A kill is essentially a type of spike, so while they are similar, there are a few key differences between the two types of hits. A spike is an attack attempt that occurs when the ball is hit high in the air by one player, known as the setter. Then, another teammate, known as the spiker, will hit the ball down toward the floor on the opponent’s court.
A spike can have enormous potential to score a point, but not always. An opposing player can sometimes get to the ball quickly enough to keep it in play. However, when the offensive team cannot hit the ball, a kill occurs, and the attacking team receives a point.
What Is an Example of a Volleyball Kill Shot?
Many successful kills in volleyball occur after the ball has been passed to a setter. A setter is usually the front-row player running the team’s offense, and they will hit the ball high and straight into the air directly in front of the spiker. The spiker is also known as an opposite hitter or an outside hitter.
As the ball travels from the setter’s hands into the air, the spiker will jump as high as they can, well over the top of the net. This attacker will then bring their hands down to the ball, hitting it at a downward angle.

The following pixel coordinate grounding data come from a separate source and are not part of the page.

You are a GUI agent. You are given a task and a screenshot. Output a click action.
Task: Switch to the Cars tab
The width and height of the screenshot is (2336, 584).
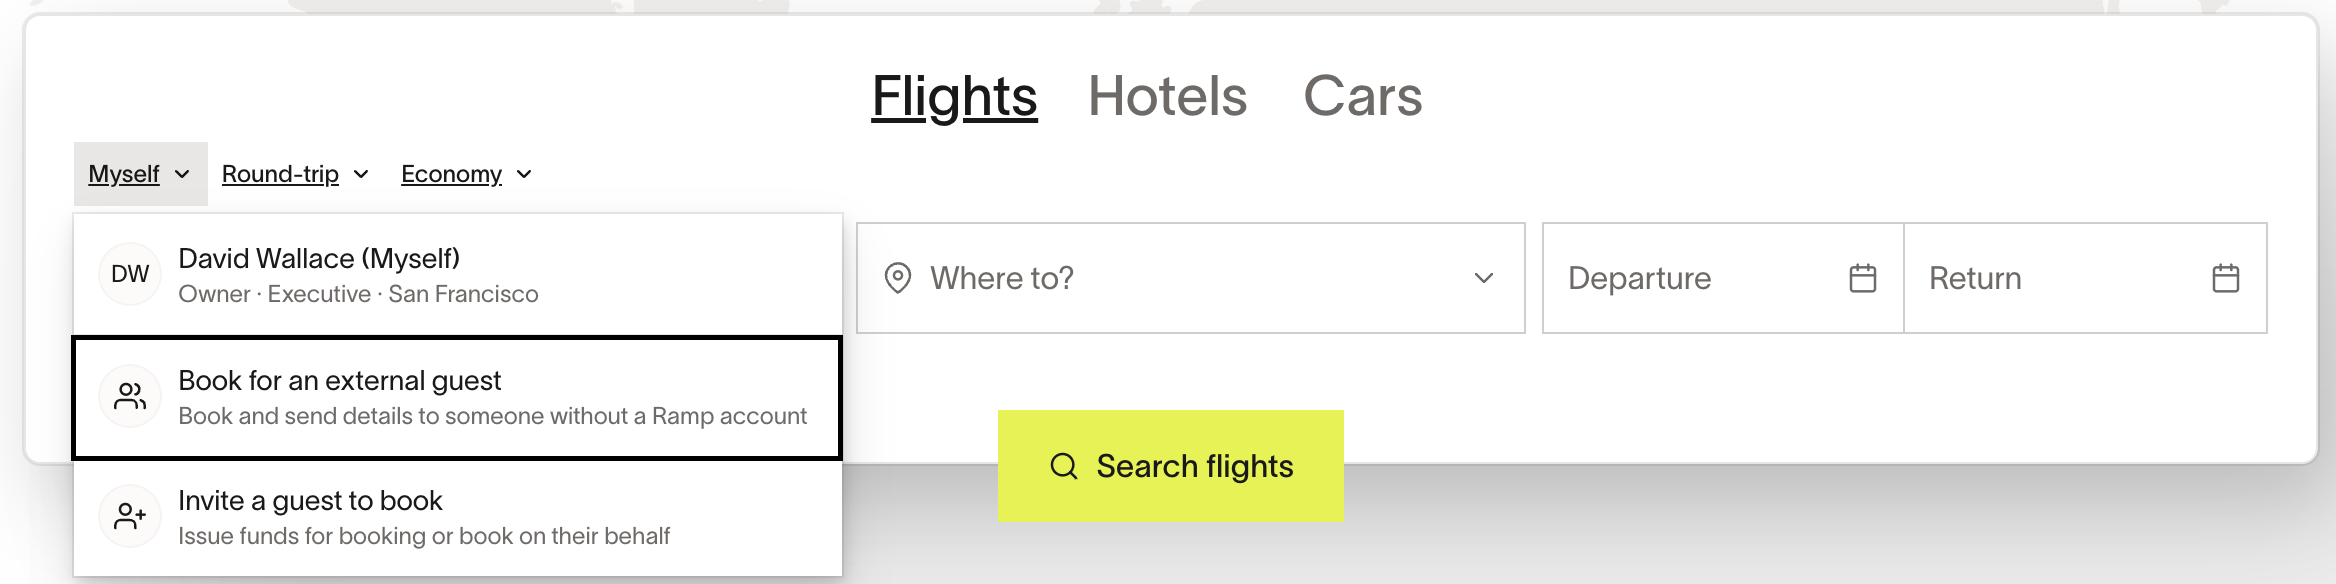[1363, 96]
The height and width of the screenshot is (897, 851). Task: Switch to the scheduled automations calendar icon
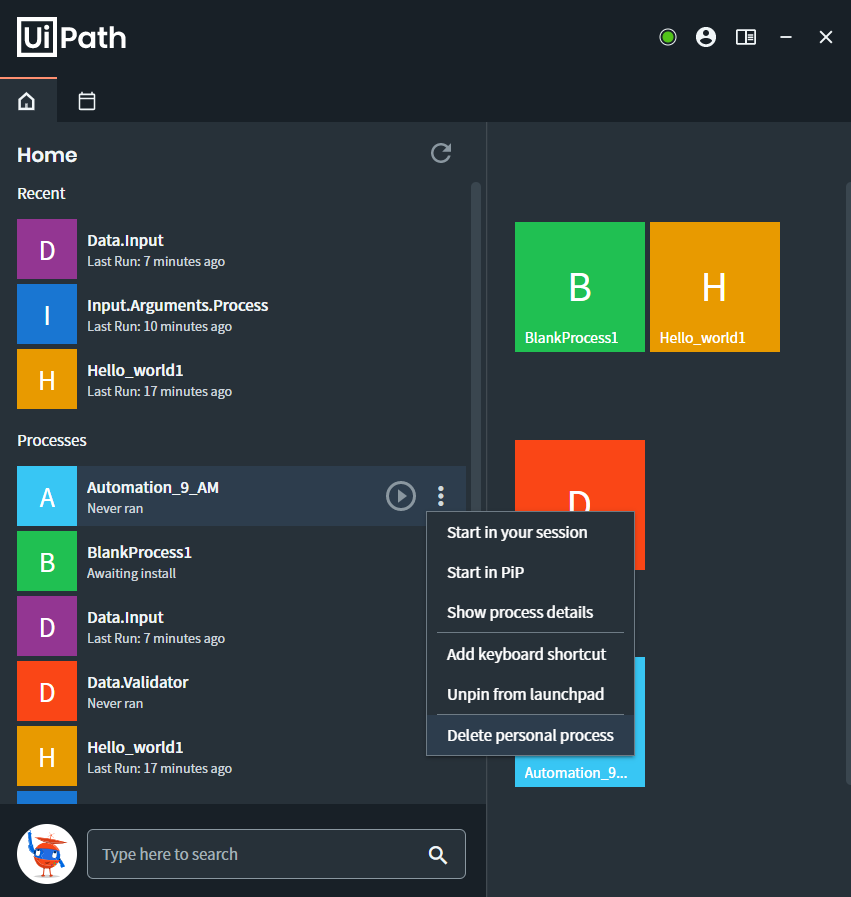tap(87, 101)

To be a kill, the volleyball must travel to the floor without the other team touching it. The other way it is a kill shot is if the opposing team can’t return the shot over the net. Usually, that occurs when they make contact with the ball, but it goes out of bounds due to the speed of the shot and their reflection.

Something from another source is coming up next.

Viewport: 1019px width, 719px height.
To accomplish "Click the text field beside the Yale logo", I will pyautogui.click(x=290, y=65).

Are Volleyball Kill Shots Difficult to Perform?
Volleyball kill shots can be relatively hard to perform since it takes a lot of ball control, power, and quick reaction. Spikers must know where each opposing team member will be to hit the ball to a free area of the opponent’s court. The spiker must also know where the other team’s blockers are and if they will get in a position to stop the spike. The player in this position must also pay special attention to the opposing team’s libero since they are usually the defensive specialist of the team and the player most likely to return a kill attempt.

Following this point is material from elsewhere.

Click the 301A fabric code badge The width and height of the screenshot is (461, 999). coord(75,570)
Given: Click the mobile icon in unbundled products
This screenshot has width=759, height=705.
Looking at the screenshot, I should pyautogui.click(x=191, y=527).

Is an Ace a Kill in Volleyball?
An ace occurs when a player serves the volleyball, and the other team can’t return it. An ace and a kill are similar because both actions will cause a point earned by your team. That is where the similarities end.
An ace is hit by the server, a back-row player, while a kill occurs by the spiker, a front-row player. While the purpose of a kill is to score points, the purpose of a serve is to put the ball in play. Aces are usually an unexpected result of a serve.
How Do You Calculate the Kill Efficiency Shot in Volleyball?
The calculation for kill efficiency percentage looks like this: (kills-errors)/total attacks. An attack error occurs when the attack results in a point for the receiving team. Some examples of attack errors include when a player hits the ball out of bounds, a four-hit violation, or a centerline violation.
How Do You Calculate the Kill Percentage in Volleyball?
The formula for kill efficiency is quite simple: (kills/total attempts). For instance, let’s say that you hit eight kills in your last 20 scoring attempts. Your formula would look like this: 8/20=.4, which is 40%.
To put that in perspective, Claudia Dillon from UCF led the NCAA in hitting percentage for 2022 with a .447. Meanwhile, the second place held a hitting percentage of .443. Also, during that same time period, the top 14 players all had a percentage over 40%.
Conclusion: What is a Kill in Volleyball?
In conclusion, a kill shot is a sequence that the other team can’t return, which results in a point. It gets its name because it squashes any hope that your opponent has in keeping the rally going. While a kill is usually a type of spike, there are some fundamental differences between the two. A kill shot is an automatic point for your team, while a spike can result in a rally and not a point.
Also, it is important to know that a volleyball kill percentage shot around 40% is good. For example, in 2022, the top 14 positions all had a percentage over 40%. The best player that season had a kill percentage shot of 44.7%.